2.1. Sample preparation
The five food crops selected for this study are all from Sichuan, namely red glutinous sorghum from Luzhou, long-grain sorghum rice from Nanchong, long-round glutinous rice from Zigong, Xikemai No. 3 wheat from Mianyang and home-grown corn from Guang'an. To selected 0.5kg grains with complete grains and no insect erosion to place in a blender, and crushed for 5s one times. Each variety was weighed and crushed separately, and then the crushed grain particles were placed in a 20-mesh sieve, the final standard is not more than 20% fine powder through 20-mesh sieve. The sieved fine powder is set aside and the remaining coarse particles are reserved for sample preparation. Each variety prepared for 23 samples, and each sample contained 100 grains of different sizes and shapes, totaling 11500 samples. Three mixed samples were prepared according to the proportion of sorghum 36%, rice 22%, glutinous rice 18%, wheat 16% and 8%. In addition, a total of 1500 samples with 300 grains in each of five varieties were selected as the external input validation set of the model to test the model generalization effect.
2.2 Hyperspectral imaging system and data acquisition
All sample data for this study were collected by the visible hyperspectral imaging system (FX10E, Specim, Finland), which includes: electronic control platform, two sets of 150W halogen lamps (OSRAM, Germany), computer equipped with special LUMO-scanner software (DELL, USA) and auxiliary stand. The FX10E hyperspectral camera with a field of view is 38 degrees, a 12-bit camera output, a spatial resolution of 1 024 × 628 pixels, and a spectral range of 397 ~ 1004.5nm, generating 448 bands in total. Before data collection, the parameters of the system were set as follows: peak lighting 3616, exposure frequency 50HZ, exposure time 8ms, platform movement speed 10.84ms. After parameters are set, the system starts to collect data. The samples were tiled in the order of numbering in a petri dish with a diameter of 90 mm and a height of 10 mm to ensure that the broken particles did not stick to and overlap with each other, and then placed on the mobile platform for data collection.
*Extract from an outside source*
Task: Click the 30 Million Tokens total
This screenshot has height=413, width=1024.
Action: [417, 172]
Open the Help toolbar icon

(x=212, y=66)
In the process of sample data collection, the intensity distribution of light source with different wavelength is not uniform, which will affect the collected image signal. Secondly, the dark current inside the camera will generate noise in the process of data collection and affect the accuracy of data. Therefore, black-white correction should be carried out on the collected data, and the correction formula is shown in equation:
$$D=\frac{{DO - D{\text{d}}}}{{Dw - D{\text{d}}}}$$
1
Where D is corrected spectral image, Do is covered the dark reference image collected by the lens, Dd is original hyperspectral image, Dw is collected standard whiteboard image.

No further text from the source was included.